▸ **RECORDS FOR THIS EXERCISE**:
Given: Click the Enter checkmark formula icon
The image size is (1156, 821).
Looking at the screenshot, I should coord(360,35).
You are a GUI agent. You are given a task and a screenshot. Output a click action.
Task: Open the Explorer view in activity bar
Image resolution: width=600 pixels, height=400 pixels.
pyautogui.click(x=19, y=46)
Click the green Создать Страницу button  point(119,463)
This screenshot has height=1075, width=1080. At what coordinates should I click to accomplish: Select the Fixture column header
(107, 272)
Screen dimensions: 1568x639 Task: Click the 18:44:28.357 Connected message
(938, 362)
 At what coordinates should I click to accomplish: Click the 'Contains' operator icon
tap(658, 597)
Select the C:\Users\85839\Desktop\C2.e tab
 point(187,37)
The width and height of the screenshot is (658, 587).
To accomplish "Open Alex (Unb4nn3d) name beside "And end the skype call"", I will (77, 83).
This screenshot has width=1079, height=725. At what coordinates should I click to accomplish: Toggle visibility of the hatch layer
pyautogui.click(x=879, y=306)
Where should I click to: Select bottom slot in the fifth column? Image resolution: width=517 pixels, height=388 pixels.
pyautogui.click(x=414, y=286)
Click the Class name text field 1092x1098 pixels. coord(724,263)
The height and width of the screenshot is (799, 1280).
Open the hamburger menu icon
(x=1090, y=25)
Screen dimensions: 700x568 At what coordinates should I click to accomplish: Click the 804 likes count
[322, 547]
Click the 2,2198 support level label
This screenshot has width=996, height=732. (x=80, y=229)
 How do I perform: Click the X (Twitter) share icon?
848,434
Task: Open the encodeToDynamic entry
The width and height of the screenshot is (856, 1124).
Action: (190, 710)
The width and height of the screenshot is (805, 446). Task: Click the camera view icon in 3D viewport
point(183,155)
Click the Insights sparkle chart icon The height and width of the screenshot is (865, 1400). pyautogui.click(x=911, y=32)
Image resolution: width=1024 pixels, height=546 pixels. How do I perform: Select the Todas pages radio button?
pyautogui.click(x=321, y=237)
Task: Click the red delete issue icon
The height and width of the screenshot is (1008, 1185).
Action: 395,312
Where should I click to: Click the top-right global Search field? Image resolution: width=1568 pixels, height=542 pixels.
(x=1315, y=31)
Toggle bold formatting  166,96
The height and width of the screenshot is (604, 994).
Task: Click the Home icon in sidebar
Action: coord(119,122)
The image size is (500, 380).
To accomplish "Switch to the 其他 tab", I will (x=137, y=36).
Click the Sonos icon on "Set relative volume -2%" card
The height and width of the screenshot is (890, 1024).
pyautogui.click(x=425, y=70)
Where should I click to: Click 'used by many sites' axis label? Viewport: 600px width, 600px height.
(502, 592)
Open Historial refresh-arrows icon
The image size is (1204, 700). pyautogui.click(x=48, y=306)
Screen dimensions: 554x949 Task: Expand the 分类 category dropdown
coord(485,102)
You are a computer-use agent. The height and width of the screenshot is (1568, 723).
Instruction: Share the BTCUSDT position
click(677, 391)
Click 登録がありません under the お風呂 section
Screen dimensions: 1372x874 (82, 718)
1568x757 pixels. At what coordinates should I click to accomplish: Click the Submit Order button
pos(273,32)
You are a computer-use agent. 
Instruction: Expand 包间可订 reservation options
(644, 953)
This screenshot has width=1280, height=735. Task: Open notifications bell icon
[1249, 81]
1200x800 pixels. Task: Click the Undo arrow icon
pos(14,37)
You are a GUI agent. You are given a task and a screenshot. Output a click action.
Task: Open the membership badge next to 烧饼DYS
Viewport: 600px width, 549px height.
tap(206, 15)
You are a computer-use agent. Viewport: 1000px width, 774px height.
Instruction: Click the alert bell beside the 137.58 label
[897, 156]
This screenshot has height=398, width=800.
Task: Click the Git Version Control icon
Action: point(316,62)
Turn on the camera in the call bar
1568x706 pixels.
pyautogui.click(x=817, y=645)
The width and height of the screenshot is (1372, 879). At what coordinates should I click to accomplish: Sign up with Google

▸ **THE PROBLEM**:
Your task is to reproduce exactly the lines that begin with the one containing "You are a computer-use agent. Viewport: 1000px" and continue to the end of the data, both ends included.

▸ **REPLY TO THE TASK**:
You are a computer-use agent. Viewport: 1000px width, 774px height.
Instruction: Click the alert bell beside the 137.58 label
[897, 156]
This screenshot has height=398, width=800.
Task: Click the Git Version Control icon
Action: point(316,62)
Turn on the camera in the call bar
1568x706 pixels.
pyautogui.click(x=817, y=645)
The width and height of the screenshot is (1372, 879). At what coordinates should I click to accomplish: Sign up with Google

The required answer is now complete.